The affected areas may include:

- Coverage Report Uploads (/api/v1/jobs)
- Add Repos Page
- Repo Page
- Source File Page

Fixes for the Add Repos, Repo, and Source File pages are scheduled to be deployed by end of day (PDT).
Posted Sep 12, 2025 - 08:44 PDT

Update

All systems operational.

We have released one of two parts of a near-term solution into production resolving a minority subset of 504 errors. We are still working on releasing part two into production.

Subscribe for updates at this status page, or follow this public tracking issue for updates:
https://github.com/lemurheavy/coveralls-public/issues/1757
Posted Sep 09, 2025 - 08:24 PDT

Update

All systems operational.

Continuing to keep this open until we have released our short-term fix into production.

Subscribe for updates at this status page, or follow this public tracking issue for updates:
https://github.com/lemurheavy/coveralls-public/issues/1757
Posted Sep 08, 2025 - 11:57 PDT

Update

We are still working on a near-term fix.

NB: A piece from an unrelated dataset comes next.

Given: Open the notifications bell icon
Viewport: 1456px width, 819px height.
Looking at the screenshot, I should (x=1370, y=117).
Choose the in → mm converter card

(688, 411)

We will post here, and here when complete:
https://github.com/lemurheavy/coveralls-public/issues/1757
Posted Sep 05, 2025 - 09:05 PDT

Monitoring

We’re currently seeing elevated reports of 504 Timeout errors affecting some customers on a subset of Coveralls pages, including:

- Source File pages
- Repo pages
- Add Repos pages

All systems and pages are generally operational; a subset of customers are experiencing these errors, sometimes intermittently.

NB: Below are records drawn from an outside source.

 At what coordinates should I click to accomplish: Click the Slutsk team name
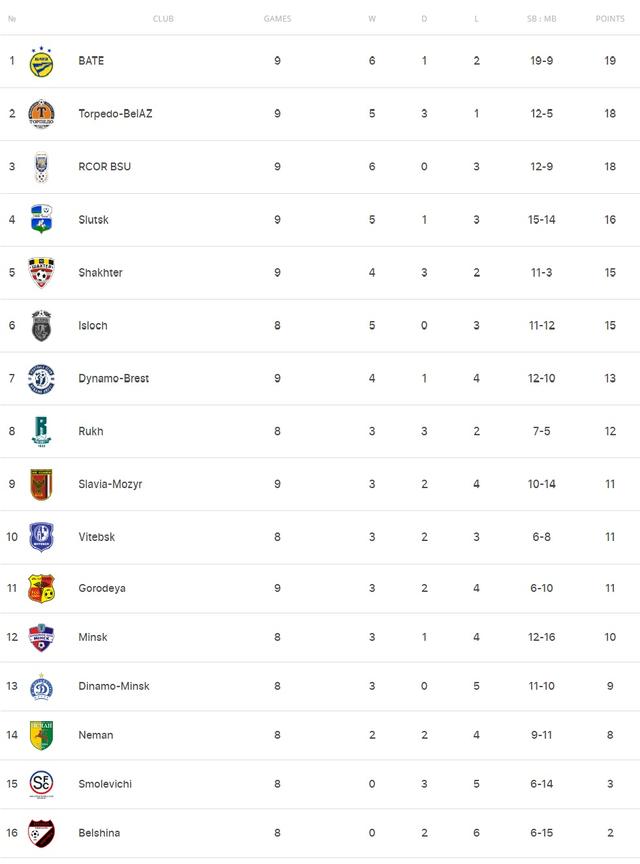click(x=93, y=219)
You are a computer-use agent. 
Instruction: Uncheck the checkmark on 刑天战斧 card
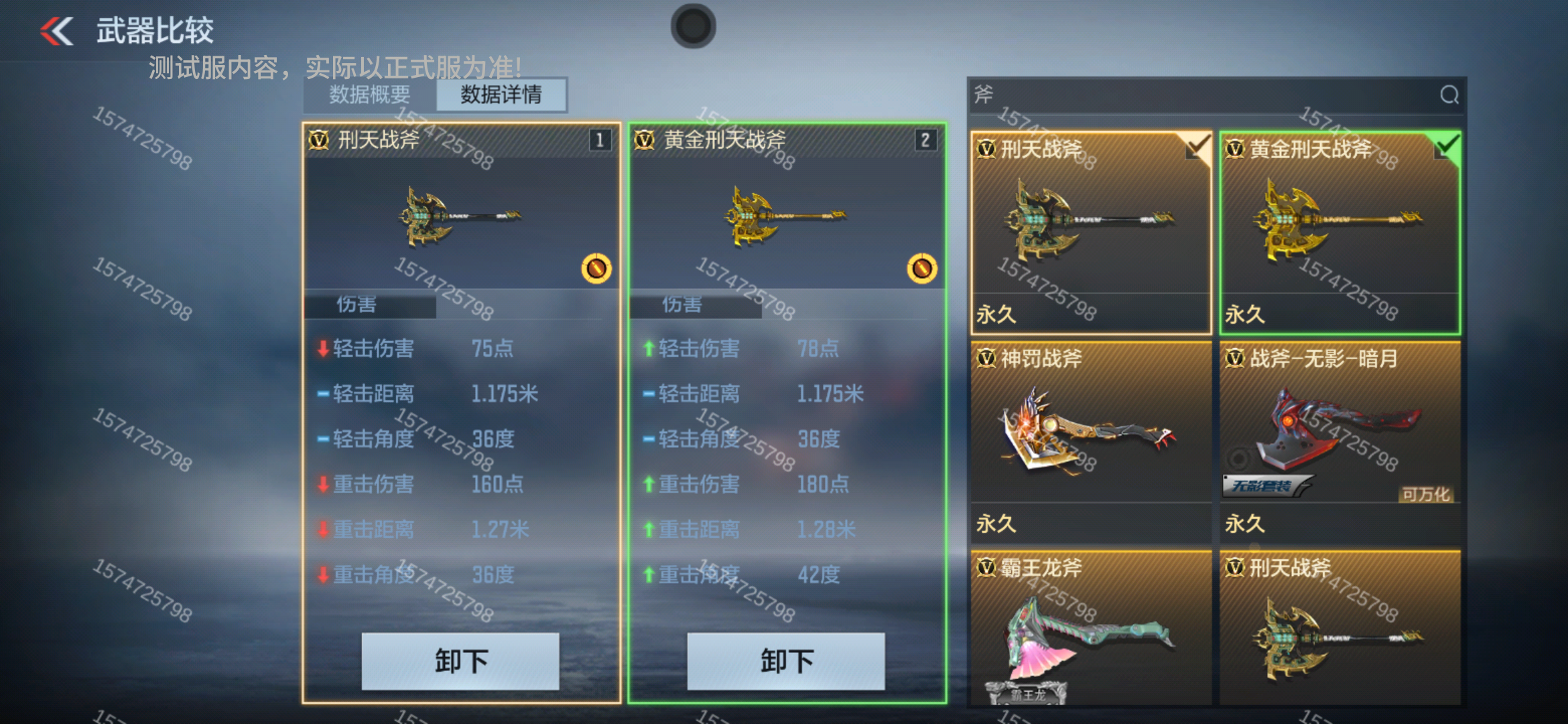[x=1197, y=147]
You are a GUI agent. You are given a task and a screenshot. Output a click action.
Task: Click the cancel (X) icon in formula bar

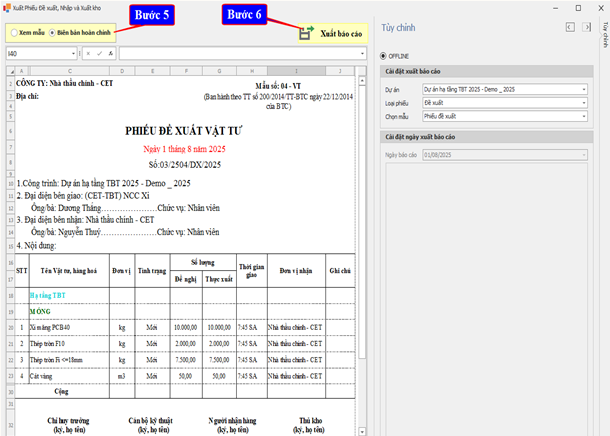click(x=89, y=53)
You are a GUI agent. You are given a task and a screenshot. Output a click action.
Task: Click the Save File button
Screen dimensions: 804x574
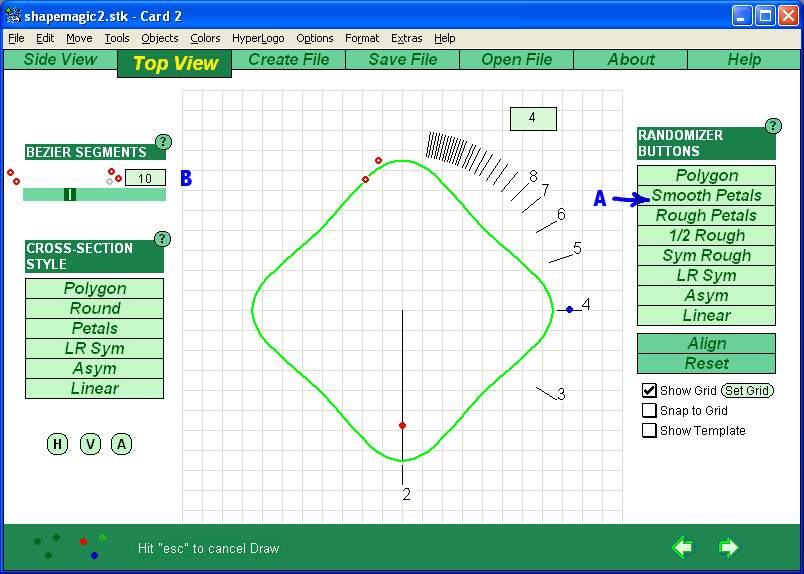coord(402,60)
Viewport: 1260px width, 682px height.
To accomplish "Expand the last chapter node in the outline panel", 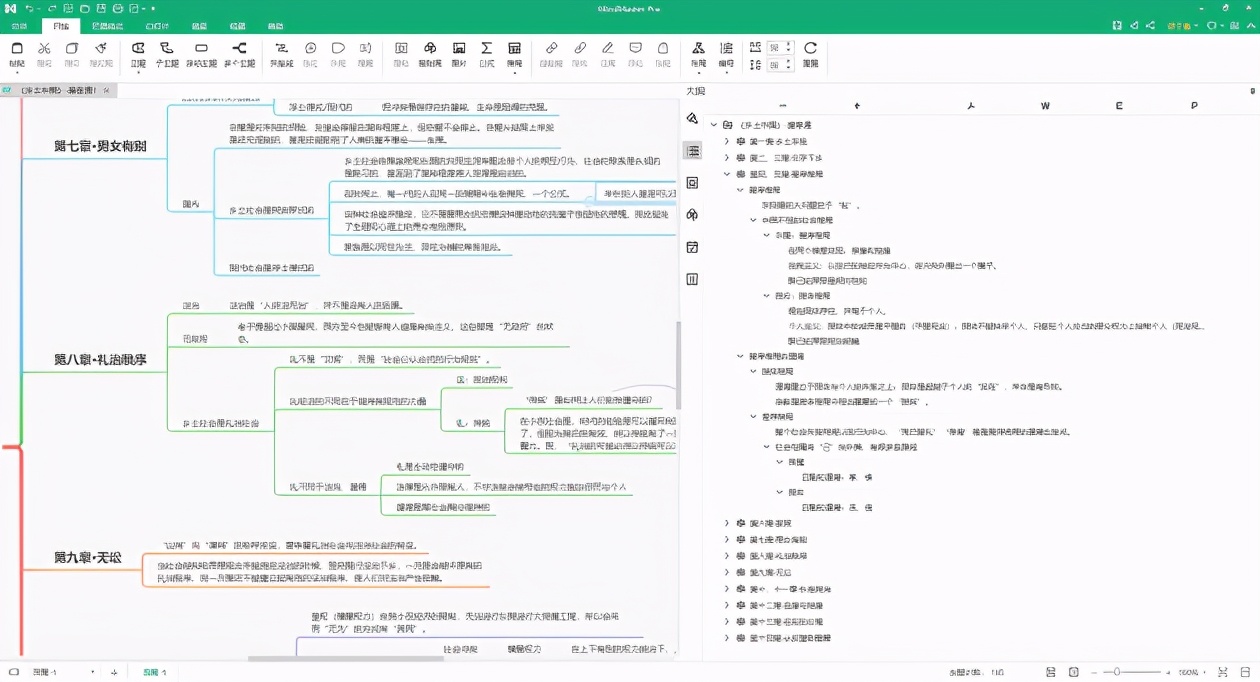I will 727,638.
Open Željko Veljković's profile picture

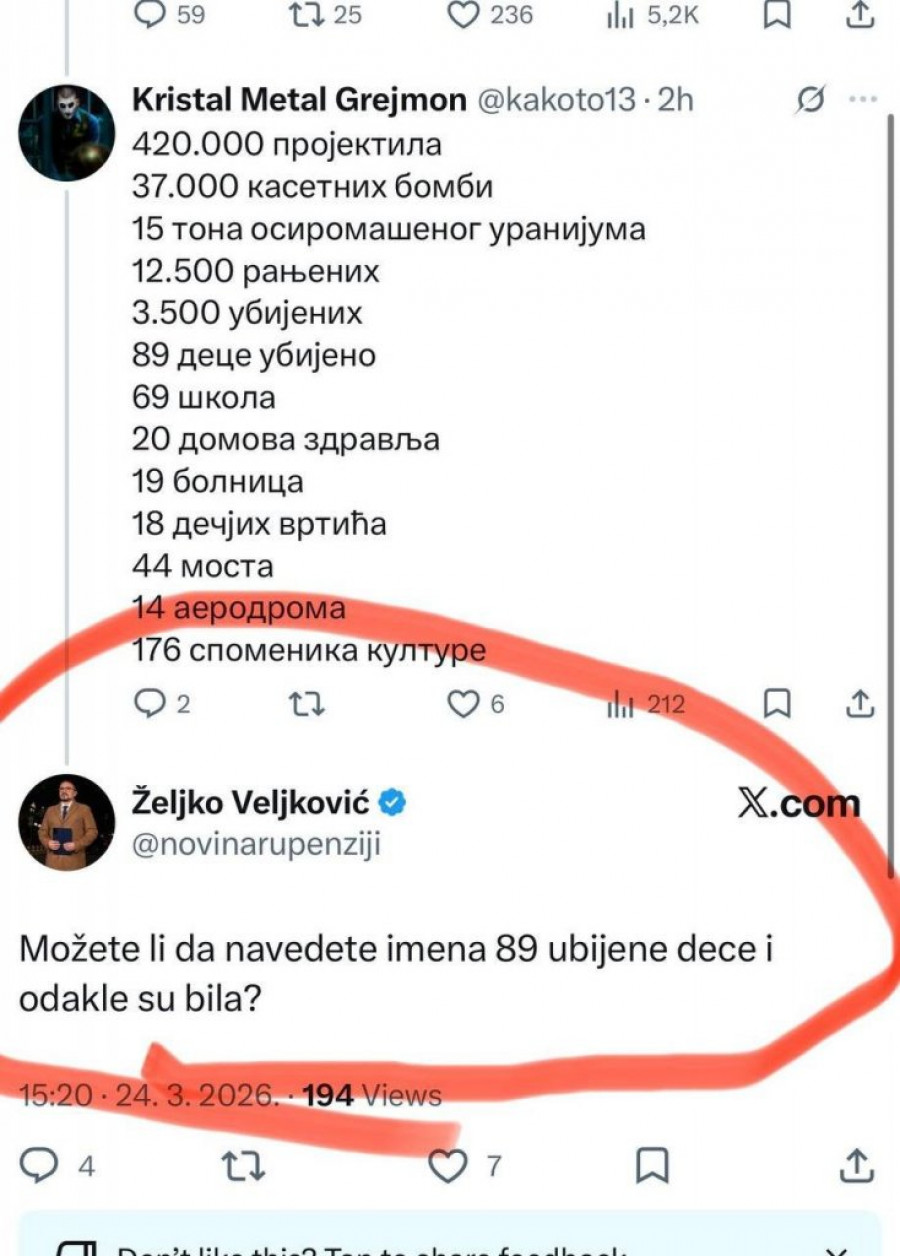click(67, 822)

There is a public tracking issue for the Source File timeout errors here:
https://github.com/lemurheavy/coveralls-public/issues/1757

Fix in progress:
We’re implementing a short-term fix over the next 24–48 hours, which should eliminate the timeouts.

A longer-term fix is also planned, but will roll out over several weeks, but early phases of that implementation should also reduce the request times that were originally triggering the 504 timeouts.

What you can do:
If you're currently affected, we recommend following updates here, and subscribing to the public issue: https://github.com/lemurheavy/coveralls-public/issues/1757

If your issue pattern differs from above, or you suspect a different root cause, reach out to support@coveralls.io, and we'll verify for you.
Posted Sep 03, 2025 - 11:00 PDT
This incident affected: Coveralls.io Web and Coveralls.io API.